Wires in api/lifecycle_helpers/meta_apply_wiring.py::_wire (best-effort + idempotent, off by default with the self-improvement feature): _build_rollback_executor constructs the six mutators (config/prompt/principle-removal/architecture/code unconditional, branch gated) and threads the executor into SelfImprovementService, which dispatches the applier-MATERIALISED inverse operations (carried on RolloutResult.applied_rollback_operations, NOT the proposal's static plan) on a post-rollout regression, flipping REGRESSED to ROLLED_BACK. The branch/revert_branch handler is gated on code_modification.github_token + github_repo (absent means branch revert omitted, matching the applier's credential gating); github_api_url is https-validated (token rides the Authorization header). A materialised op with no registered handler logs ERROR reason="unregistered_operation_type" and keeps REGRESSED (never a silent swallow).

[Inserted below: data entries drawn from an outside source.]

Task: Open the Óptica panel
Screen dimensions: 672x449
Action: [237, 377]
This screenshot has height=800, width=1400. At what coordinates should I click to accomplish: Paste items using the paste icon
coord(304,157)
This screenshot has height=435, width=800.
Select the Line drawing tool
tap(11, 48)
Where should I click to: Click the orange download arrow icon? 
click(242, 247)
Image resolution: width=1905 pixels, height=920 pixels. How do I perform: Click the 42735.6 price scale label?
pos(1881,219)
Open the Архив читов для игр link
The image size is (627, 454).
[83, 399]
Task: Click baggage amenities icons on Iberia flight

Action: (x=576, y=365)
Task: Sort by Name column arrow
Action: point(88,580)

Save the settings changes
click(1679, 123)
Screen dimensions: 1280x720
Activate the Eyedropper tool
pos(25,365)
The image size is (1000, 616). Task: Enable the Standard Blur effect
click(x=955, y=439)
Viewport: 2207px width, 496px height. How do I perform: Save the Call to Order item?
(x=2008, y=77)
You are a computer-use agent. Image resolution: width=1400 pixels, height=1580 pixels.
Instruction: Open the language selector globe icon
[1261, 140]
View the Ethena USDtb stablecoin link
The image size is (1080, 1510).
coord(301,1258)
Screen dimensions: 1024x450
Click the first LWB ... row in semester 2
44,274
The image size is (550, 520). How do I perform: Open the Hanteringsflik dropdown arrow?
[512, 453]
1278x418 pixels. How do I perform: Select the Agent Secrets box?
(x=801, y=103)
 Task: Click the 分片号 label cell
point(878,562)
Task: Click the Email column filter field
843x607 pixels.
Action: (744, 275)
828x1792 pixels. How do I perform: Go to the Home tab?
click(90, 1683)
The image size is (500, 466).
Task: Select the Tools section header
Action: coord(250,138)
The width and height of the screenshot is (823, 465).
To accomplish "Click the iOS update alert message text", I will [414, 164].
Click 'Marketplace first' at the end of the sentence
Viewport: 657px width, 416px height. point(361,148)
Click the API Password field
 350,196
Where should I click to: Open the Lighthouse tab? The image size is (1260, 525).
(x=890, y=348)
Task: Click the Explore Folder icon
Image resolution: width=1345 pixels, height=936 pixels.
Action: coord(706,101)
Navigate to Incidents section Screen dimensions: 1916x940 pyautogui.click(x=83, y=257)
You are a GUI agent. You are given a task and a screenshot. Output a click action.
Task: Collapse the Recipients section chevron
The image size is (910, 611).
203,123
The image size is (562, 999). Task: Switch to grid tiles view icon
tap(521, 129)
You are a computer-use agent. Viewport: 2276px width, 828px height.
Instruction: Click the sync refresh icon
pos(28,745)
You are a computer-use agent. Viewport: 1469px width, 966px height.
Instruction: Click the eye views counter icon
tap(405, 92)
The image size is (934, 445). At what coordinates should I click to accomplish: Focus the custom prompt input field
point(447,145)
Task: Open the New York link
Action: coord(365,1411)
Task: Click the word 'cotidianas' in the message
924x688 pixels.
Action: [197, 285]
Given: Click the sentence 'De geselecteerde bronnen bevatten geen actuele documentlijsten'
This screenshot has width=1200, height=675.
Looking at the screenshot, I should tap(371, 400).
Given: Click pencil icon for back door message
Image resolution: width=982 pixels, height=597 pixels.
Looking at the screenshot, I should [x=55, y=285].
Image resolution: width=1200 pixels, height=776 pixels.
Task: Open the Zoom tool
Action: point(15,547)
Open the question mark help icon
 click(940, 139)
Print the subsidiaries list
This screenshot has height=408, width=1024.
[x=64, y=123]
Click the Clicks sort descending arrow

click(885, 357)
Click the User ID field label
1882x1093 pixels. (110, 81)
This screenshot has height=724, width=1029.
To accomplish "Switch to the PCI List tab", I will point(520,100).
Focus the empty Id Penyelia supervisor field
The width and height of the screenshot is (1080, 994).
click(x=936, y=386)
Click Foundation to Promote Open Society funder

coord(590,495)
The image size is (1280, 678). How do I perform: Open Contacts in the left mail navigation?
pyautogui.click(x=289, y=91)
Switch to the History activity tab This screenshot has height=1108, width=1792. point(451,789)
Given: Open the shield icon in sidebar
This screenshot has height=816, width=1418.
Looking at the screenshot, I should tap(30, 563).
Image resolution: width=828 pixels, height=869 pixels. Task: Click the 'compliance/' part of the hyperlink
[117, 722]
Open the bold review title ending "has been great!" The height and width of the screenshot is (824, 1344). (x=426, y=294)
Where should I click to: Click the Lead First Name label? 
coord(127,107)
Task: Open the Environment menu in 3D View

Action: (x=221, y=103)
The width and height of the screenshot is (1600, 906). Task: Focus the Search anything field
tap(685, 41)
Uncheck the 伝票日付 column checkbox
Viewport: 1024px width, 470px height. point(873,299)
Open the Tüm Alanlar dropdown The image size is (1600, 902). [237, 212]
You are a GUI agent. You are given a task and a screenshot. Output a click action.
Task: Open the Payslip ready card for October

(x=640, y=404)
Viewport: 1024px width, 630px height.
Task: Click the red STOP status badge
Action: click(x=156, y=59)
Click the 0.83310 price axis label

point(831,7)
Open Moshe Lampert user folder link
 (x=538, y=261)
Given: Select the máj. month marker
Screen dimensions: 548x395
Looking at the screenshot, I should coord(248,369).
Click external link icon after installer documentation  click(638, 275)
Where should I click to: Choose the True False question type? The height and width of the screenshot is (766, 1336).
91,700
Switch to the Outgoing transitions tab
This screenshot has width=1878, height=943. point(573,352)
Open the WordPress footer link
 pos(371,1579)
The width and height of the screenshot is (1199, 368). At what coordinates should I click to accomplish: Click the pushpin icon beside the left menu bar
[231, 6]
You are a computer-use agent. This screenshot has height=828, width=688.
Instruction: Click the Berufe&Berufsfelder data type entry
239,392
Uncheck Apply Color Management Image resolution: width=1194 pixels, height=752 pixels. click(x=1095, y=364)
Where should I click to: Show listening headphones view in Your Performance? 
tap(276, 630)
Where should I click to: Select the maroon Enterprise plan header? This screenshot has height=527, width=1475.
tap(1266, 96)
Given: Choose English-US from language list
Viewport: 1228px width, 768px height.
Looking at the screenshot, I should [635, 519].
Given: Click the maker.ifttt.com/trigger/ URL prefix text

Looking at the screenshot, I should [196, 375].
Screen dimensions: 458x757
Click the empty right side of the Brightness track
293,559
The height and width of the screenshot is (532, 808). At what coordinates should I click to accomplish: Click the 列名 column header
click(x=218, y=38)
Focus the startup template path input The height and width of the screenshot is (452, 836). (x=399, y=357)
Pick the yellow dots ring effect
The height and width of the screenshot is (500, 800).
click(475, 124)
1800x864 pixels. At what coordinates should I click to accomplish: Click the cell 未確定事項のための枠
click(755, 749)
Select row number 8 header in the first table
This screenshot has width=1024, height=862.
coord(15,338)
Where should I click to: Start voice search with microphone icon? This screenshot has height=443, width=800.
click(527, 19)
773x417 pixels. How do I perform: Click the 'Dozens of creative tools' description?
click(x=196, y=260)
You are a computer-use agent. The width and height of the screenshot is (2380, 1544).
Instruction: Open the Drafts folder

Runtime services selection¶

synthorg.workers.runtime_builder.build_runtime_services selects behind ONE provider-present switch and returns a RuntimeServices pair (worker execution service + multi-agent coordinator) built from a SINGLE shared boot AgentEngine: AgentEngineExecutionService + a build_coordinator(...) coordinator with a provider, or NoProviderExecutionService + None coordinator as the empty-company backstop. The provider-present arm validates coordination.decomposition_model is non-blank before building the coordinator and raises CoordinationConfigError at boot when it is empty (the setting ships blank, so an operator must set a model id from their catalogue). The _install_runtime_services boot hook installs both via the AppState.worker_execution_service and AppState.coordinator seams; it is appended FIRST after the persistence/SettingsService hooks so the once-only set_worker_execution_service and if-absent set_coordinator_if_absent seams cannot lose the race with the worker property's lazy LifecycleAdvancingExecutionService default. Empty-company rejects task creation at the controller (AgentRuntimeNotConfiguredError, 4014) and /coordinate honestly 503s (no coordinator). swap_worker_execution_service / swap_coordinator / swap_provider_registry hold a lock (synchronised against lazy reads).

Setup completion¶

post_setup_reinit() (provider reload, agent bootstrap, AND runtime-services rebuild + dual hot-swap of the worker execution service and coordinator, defined in src/synthorg/api/controllers/setup/_runtime_wiring.py) propagates failures, and settings_svc.set("api", "setup_complete", "true") only runs if reinit returns clean. The whole check/validate/reinit/persist sequence is serialised under COMPLETE_LOCK (also in _runtime_wiring.py) so two concurrent /setup/complete requests cannot race on the flag write. A half-configured runtime presenting itself as "complete" is worse than a clear error the operator can retry after fixing the underlying provider config.